The Mudcat Café TM
Thread #157976   Message #3732572
Posted By: Raedwulf
23-Aug-15 - 10:31 AM
Thread Name: BS: Sigh
Subject: RE: BS: Sigh
Primary source does not equal "good history", any more then secondary source equals "bad history". All primary source means is "eye-witness". It doesn't mean that Al's granddad had more knowledge, a more valid opinion, an unbiased opinion; it just means that he was part of it when it was happening. Make your own judgements about whether being close to events makes for an accurate assessment of what actually happened.

As for "false revisionist pro establishment view of WW1", I find myself on the opposite side to Musket again (great-great-granddad was German, Musket, if you want to put me in the pickelhaube! ;-) ). I've been interested in WWI for 30+ years. Yes, my granddad fought, he was wounded twice, the second time in both shoulders. In fact, the first time (if memory serves) was about a week after he was sent to France. Nice going. But he died when I was 3, so no, I've never spoken to a primary source & I never will.

The generals, in all armies, were neither blameless professionals nor butchers & bunglers. They fought a war that had never really been fought before (the ACW & the Franco-Prussian, the only big industrialised wars, were not on the same scale), without the experience or the knowledge to do so, in an age when everyone at every level of society was, well, an amateur. Time & motion, professionalism & all that jazz hadn't really been thought about.

Most importantly, they had to command vast armies without the communications necessary to understand what was happening or to be able to control them in any reasonable time-scale. No radio communication for a start.

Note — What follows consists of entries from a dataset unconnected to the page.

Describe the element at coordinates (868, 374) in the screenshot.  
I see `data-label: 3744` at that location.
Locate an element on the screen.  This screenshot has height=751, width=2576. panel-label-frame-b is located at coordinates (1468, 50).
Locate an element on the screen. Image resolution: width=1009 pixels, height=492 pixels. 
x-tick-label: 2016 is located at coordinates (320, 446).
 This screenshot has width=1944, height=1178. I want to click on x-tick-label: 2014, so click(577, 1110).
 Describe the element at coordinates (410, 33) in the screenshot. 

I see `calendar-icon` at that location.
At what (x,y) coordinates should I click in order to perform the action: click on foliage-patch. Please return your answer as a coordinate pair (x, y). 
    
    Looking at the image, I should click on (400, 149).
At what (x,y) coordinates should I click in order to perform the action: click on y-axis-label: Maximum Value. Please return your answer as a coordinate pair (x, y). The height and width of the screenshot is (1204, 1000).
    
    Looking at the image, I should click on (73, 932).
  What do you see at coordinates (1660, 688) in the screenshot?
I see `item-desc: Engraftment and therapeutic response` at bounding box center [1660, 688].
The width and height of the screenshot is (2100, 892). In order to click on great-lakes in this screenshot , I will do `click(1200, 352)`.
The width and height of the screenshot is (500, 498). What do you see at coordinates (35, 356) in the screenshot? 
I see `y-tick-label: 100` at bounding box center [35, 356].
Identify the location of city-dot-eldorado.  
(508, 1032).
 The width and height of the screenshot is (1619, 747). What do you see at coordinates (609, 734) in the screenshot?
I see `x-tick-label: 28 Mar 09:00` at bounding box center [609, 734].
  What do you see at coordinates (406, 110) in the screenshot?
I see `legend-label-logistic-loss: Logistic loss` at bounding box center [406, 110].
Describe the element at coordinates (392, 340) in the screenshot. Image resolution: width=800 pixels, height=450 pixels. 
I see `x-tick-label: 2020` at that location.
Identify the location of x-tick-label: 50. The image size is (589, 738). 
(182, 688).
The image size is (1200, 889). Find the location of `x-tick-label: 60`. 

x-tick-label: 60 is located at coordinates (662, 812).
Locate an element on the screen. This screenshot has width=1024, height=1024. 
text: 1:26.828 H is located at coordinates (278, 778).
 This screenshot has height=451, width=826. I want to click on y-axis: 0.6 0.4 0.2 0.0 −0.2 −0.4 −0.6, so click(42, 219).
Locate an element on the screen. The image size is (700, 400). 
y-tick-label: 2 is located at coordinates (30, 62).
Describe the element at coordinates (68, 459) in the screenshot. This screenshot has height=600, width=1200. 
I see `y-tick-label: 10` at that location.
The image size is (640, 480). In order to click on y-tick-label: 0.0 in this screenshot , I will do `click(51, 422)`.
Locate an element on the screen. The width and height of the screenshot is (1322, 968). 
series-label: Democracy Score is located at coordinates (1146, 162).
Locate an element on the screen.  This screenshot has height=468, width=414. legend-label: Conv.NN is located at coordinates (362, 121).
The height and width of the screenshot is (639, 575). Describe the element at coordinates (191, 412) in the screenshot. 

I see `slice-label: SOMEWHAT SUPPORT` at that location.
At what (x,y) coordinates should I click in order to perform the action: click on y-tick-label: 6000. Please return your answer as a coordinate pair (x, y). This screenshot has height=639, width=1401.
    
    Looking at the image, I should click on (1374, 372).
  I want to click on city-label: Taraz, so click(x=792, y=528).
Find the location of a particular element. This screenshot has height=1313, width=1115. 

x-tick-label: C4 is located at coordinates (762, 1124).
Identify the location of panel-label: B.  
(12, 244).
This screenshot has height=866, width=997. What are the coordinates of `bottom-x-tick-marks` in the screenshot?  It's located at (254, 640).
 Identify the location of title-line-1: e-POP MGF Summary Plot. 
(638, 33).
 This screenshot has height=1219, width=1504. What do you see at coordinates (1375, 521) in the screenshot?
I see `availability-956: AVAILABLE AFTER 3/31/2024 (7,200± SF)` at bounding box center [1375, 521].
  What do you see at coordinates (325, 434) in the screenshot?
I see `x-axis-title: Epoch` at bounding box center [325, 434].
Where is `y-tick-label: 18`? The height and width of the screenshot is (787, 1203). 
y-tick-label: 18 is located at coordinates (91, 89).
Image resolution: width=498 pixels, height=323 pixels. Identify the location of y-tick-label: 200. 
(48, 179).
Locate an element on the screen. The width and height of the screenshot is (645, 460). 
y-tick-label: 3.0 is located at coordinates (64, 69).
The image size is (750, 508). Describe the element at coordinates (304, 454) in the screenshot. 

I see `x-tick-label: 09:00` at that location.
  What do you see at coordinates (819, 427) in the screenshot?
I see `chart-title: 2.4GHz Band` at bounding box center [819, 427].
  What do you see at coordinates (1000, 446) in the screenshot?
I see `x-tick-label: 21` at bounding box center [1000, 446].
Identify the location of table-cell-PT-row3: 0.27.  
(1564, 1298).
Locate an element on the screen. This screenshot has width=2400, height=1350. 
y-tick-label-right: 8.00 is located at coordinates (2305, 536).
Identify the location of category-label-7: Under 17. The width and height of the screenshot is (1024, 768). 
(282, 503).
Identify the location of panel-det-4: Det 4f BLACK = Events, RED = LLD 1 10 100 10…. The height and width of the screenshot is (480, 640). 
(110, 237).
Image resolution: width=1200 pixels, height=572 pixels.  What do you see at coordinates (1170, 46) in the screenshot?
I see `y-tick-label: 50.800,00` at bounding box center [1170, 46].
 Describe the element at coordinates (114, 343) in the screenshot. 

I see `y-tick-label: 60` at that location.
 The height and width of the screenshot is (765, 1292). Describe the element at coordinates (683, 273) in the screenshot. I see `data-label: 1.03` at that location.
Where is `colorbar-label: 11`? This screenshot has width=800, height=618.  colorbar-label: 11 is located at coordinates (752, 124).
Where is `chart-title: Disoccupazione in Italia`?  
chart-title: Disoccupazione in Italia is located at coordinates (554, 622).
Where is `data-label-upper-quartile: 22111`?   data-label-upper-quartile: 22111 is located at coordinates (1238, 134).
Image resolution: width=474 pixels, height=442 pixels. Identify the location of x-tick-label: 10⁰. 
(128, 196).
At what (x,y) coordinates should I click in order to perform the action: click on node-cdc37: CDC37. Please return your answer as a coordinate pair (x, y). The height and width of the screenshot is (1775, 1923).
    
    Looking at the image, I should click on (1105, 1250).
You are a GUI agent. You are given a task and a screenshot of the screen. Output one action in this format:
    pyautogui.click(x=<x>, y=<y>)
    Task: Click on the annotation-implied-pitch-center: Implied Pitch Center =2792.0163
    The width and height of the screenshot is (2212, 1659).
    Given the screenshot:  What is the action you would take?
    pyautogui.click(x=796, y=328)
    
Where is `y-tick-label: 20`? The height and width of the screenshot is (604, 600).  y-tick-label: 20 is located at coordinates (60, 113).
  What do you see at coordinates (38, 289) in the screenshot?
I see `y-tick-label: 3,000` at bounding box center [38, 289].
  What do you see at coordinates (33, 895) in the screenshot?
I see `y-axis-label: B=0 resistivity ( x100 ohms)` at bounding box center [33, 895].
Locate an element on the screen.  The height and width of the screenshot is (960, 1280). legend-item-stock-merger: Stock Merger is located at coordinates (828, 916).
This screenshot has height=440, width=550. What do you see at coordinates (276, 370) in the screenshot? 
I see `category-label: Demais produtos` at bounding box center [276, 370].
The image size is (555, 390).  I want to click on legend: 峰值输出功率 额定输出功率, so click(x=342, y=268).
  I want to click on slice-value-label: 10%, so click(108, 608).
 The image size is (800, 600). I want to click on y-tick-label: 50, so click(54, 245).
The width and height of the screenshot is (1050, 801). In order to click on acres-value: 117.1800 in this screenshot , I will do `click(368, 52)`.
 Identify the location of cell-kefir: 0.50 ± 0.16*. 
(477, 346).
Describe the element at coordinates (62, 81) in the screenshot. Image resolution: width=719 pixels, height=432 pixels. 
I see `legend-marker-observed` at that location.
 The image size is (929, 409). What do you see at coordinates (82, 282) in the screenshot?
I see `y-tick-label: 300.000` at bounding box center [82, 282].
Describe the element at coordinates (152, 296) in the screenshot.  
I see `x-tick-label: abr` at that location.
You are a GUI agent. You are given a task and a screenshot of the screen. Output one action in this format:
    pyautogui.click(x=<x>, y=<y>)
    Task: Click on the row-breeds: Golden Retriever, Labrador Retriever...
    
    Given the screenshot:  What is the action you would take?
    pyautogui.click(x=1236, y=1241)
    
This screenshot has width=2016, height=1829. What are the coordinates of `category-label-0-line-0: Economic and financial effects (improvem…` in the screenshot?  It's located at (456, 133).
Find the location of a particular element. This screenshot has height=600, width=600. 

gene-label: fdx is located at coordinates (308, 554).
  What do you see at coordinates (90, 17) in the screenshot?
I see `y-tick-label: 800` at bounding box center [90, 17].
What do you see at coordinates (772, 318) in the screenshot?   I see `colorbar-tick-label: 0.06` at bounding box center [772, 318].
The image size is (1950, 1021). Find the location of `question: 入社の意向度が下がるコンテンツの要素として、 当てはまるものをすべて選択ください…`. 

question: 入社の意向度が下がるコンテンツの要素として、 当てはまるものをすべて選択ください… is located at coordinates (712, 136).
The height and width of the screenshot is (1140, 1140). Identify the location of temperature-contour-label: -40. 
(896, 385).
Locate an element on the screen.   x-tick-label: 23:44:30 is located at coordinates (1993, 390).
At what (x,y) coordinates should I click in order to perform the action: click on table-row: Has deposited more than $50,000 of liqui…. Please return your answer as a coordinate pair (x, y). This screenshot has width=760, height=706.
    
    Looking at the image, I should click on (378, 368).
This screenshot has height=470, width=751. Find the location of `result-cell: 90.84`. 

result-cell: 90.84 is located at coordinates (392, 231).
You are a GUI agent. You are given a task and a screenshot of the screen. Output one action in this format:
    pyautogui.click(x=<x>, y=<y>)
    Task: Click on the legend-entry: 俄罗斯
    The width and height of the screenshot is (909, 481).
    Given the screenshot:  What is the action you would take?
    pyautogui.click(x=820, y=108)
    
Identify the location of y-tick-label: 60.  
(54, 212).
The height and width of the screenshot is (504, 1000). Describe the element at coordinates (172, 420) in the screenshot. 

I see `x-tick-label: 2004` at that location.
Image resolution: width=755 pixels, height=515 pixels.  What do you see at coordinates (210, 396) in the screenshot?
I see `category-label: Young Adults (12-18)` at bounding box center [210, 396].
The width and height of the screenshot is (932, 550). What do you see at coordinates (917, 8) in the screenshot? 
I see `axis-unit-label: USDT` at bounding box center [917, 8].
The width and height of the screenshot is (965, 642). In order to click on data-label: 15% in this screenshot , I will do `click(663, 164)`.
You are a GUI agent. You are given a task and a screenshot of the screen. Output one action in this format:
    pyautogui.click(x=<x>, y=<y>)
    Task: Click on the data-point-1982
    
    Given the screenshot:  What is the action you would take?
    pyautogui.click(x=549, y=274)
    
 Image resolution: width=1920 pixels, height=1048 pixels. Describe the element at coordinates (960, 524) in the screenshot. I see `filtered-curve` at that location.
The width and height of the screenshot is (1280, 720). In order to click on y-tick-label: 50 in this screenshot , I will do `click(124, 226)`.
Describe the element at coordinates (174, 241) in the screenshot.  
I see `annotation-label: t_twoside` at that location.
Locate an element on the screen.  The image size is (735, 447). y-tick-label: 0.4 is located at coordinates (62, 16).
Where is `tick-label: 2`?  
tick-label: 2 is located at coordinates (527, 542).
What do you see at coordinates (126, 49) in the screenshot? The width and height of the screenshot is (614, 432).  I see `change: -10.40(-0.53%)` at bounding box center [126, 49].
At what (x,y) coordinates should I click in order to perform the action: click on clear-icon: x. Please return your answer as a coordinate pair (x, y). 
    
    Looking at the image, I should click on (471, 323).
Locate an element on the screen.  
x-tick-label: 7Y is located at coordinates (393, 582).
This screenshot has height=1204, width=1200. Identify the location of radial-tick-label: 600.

The likes of Montgomery, Rommel, Eisenhower, etc got their "on the job" training in WWI. WWII would have been, well, WWI without WWI! If it's "revisionist" to suggest that, whatever the job they did, the likes of Haig, Foch, Hindenburg, et al did the best they could in the circumstances, then I'm a revisionist. False? No, I don't think so. I've read the apologists like Terraine & Corrigan, I've read the "Butchers & bunglers" (MacDonald, Horne, and too many to mention, since it was a popular tack through the 50's, 60's, and 70's). I've even read the liars, such as Alan Clark. The "truth", insofar as there can be a truth, lies somewhere between.

I do think that more distance & less "eye-witness" emotion has allowed more recent historians to make a better assessment of what really happened. You can read A.G.Lee, you can read V.M.Yeates. They were both accredited fighter aces in WWI. They have fairly opposite points of view. I don't know that their involvement makes them better historians than F.J.Bloggs, born 50 years afterwards!